19-3425-cv
Dekom v. Fannie Mae
UNITED STATES COURT OF APPEALS
FOR THE SECOND CIRCUIT
SUMMARY ORDER
RULINGS BY SUMMARY ORDER DO NOT HAVE PRECEDENTIAL EFFECT. CITATION TO A SUMMARY
ORDER FILED ON OR AFTER JANUARY 1, 2007, IS PERMITTED AND IS GOVERNED BY FEDERAL RULE OF
APPELLATE PROCEDURE 32.1 AND THIS COURT’S LOCAL RULE 32.1.1. WHEN CITING A SUMMARY ORDER
IN A DOCUMENT FILED WITH THIS COURT, A PARTY MUST CITE EITHER THE FEDERAL APPENDIX OR AN
ELECTRONIC DATABASE (WITH THE NOTATION “SUMMARY ORDER”). A PARTY CITING A SUMMARY
ORDER MUST SERVE A COPY OF IT ON ANY PARTY NOT REPRESENTED BY COUNSEL.
At a stated term of the United States Court of Appeals for the Second Circuit, held
at the Thurgood Marshall United States Courthouse, 40 Foley Square, in the City of New York,
on the 11th day of February, two thousand twenty-one.
PRESENT: JOHN M. WALKER, JR.,
REENA RAGGI,
WILLIAM J. NARDINI,
Circuit Judges.
_____________________________________
MARTIN DEKOM, AND ON BEHALF OF THE LITTLE
PEOPLE,
Plaintiff-Appellant,
v. 19-3425-cv
FANNIE MAE, BANK OF AMERICA N.A., (USA),
NATIONSTAR MORTGAGE LLC, ELISABETTA
COSCHIGNANO, WILLIAM RICCIO, BERKMAN
HENOCH LAW FIRM, BRUCE R. COZZENS, THOMAS
A. ADAMS, GEORGE PECH, ELLEN BRANDT, GROSS
POLOWY LAW FIRM, SANDELANDS EYET LAW FIRM,
ERIK VALLELY, MATTHEW BURROWS, BRIAN
GOLDBERG, LAURA STRAUSS, GEOFFREY JACOBSON,
KEIRAN DOWLING, LAURENCE CHIRCH, APRILANNE
AGOSTINO, DARRELL JOSEPH, RANDALL ENG, ALAN
SHEINKMAN, NASSAU COUNTY CLERK, HANS
AUGUSTIN, OSCAR PRIETO, 8 MOTIONS CLERKS, 2ND
DEPARTMENT APPELLATE JUDGES, PAWNS 1-100,
GOLDMAN SACHS, AS OWNER OF “POOL 1”,
Defendants-Appellees.
_____________________________________
FOR PLAINTIFF-APPELLANT: Martin Dekom, pro se, Navarre, FL.

- [Written problem 1]:
Condense the paragraph of the court order that begins "RULINGS BY SUMMARY ORDER" into a short bulleted list that keeps its main facts.

- [Raw data]:
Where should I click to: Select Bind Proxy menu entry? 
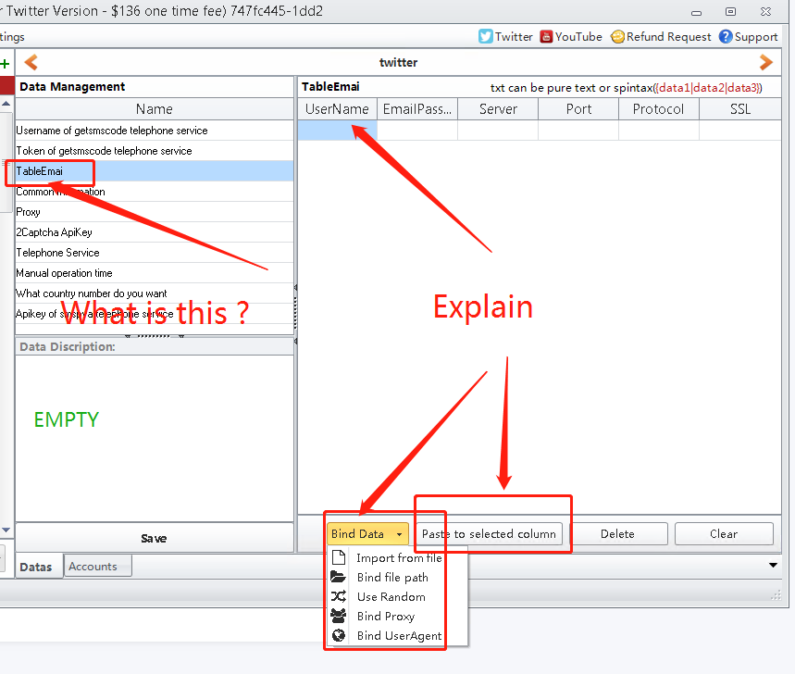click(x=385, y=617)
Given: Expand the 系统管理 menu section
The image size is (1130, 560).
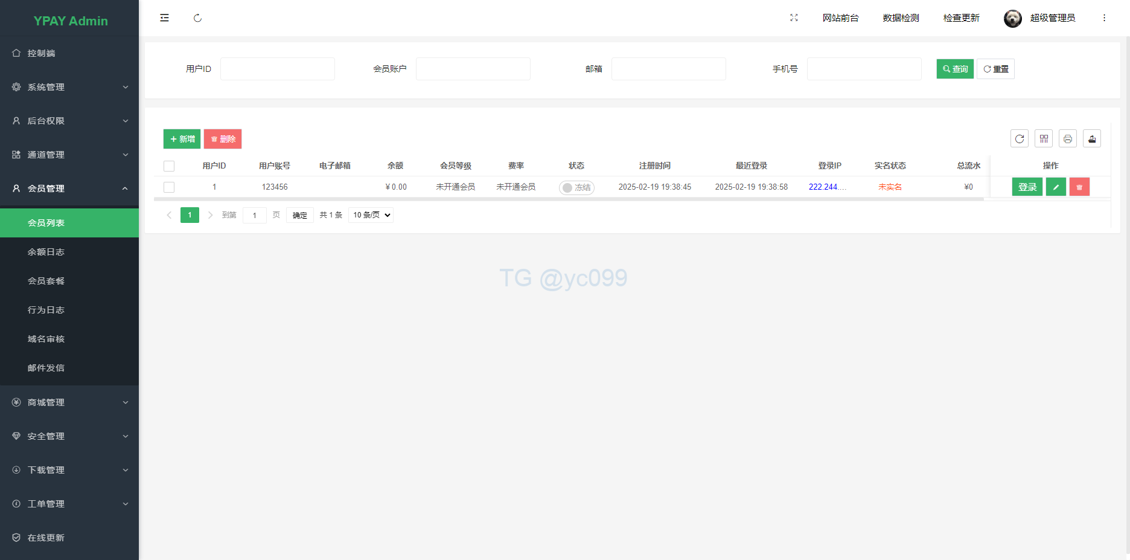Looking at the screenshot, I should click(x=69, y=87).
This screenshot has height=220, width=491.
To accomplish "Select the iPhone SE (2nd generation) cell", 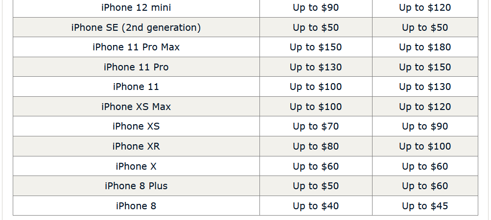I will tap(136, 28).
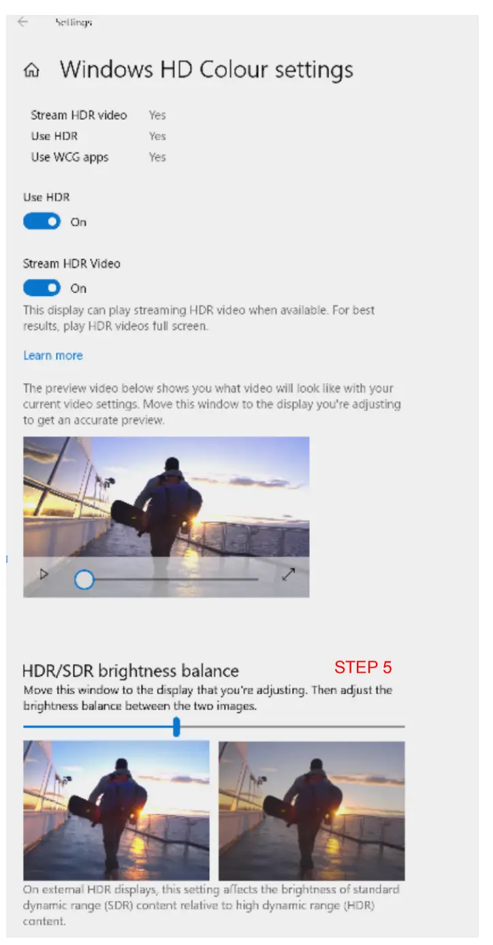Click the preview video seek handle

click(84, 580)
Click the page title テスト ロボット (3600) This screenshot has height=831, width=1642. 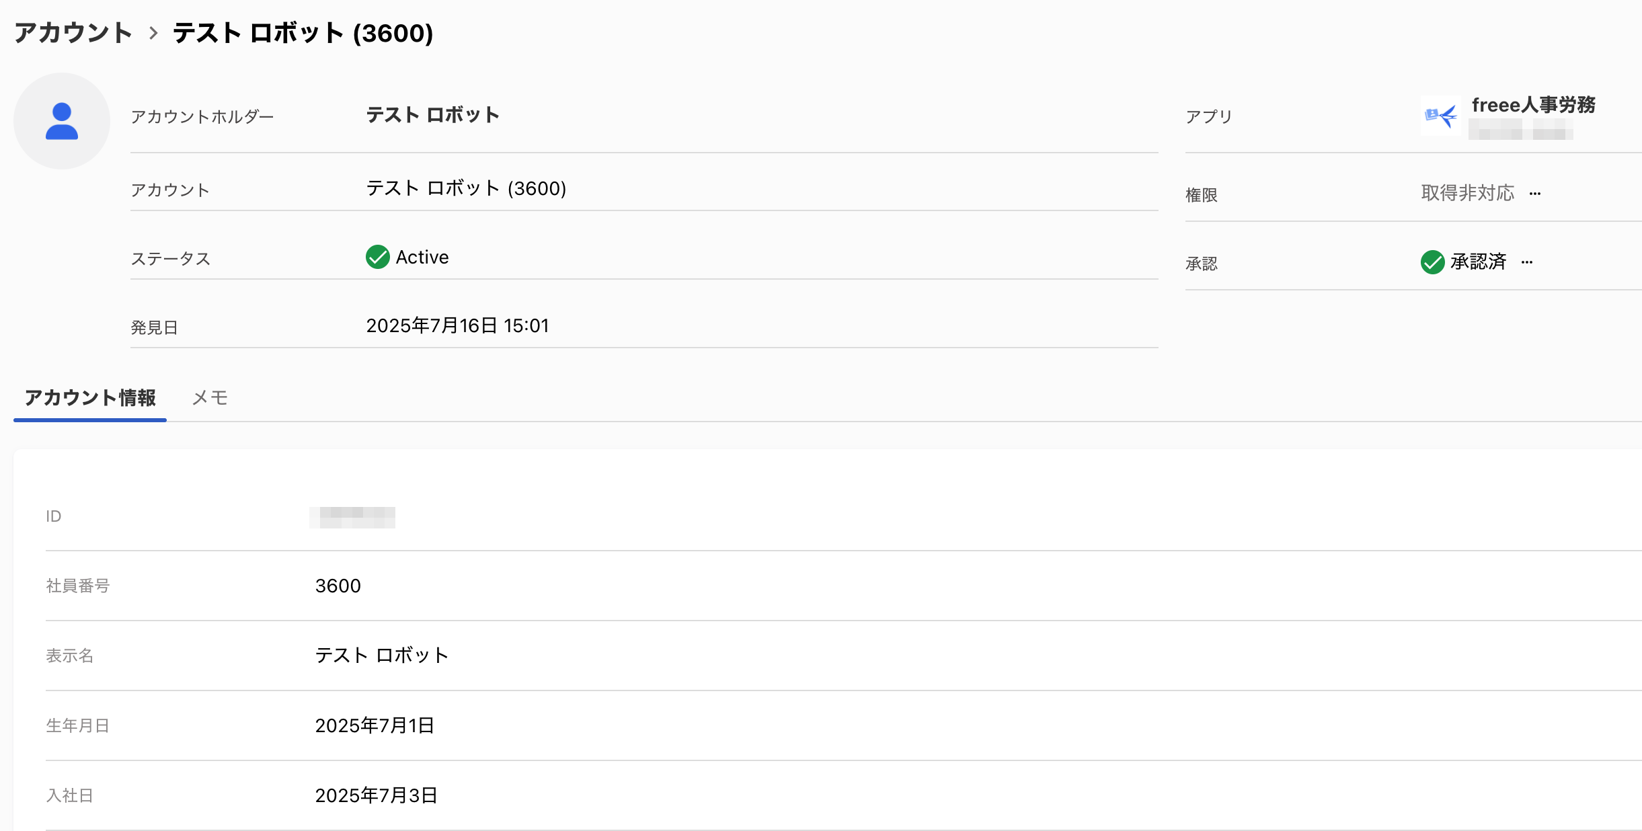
--
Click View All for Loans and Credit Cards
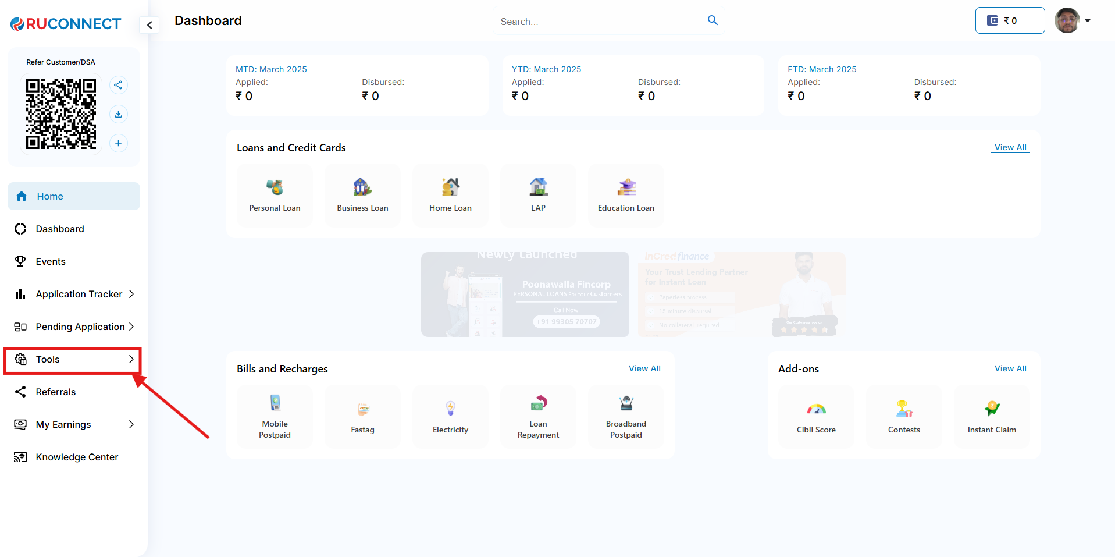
--
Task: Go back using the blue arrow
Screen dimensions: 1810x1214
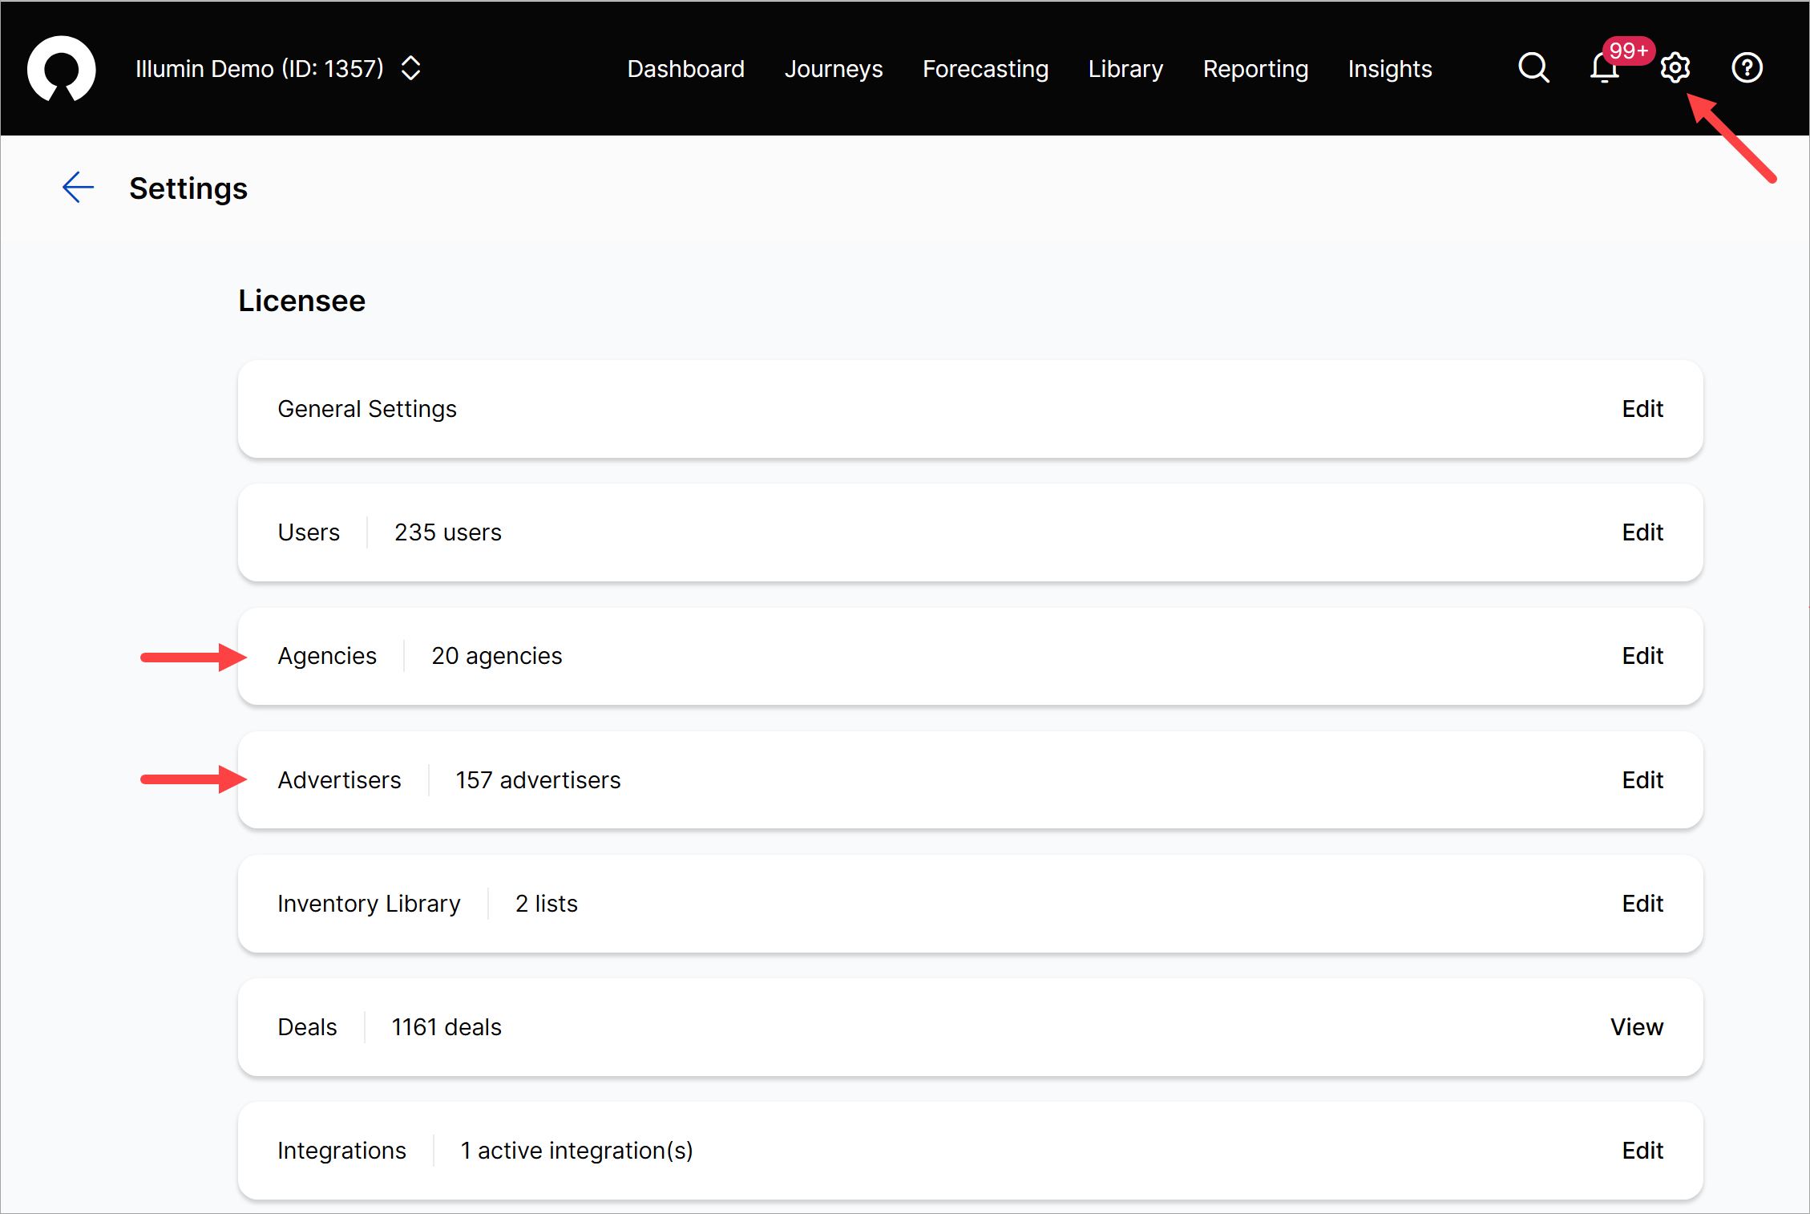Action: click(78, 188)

- [Written problem 2]:
Print the records from the line with "Task: Go back using the blue arrow" to the line with "Action: click(78, 188)", including both of those lines and leaving out the pictures.

- [Exercise response 1]:
- Summary orders have no precedential effect.
- A summary order filed on or after January 1, 2007, may be cited, under Federal Rule of Appellate Procedure 32.1 and the court's Local Rule 32.1.1.
- A document filed with the court that cites a summary order must cite either the Federal Appendix or an electronic database, with the notation "summary order."
- A party citing a summary order must serve a copy on any party not represented by counsel.

- [Exercise response 2]:
Task: Go back using the blue arrow
Screen dimensions: 1810x1214
Action: click(78, 188)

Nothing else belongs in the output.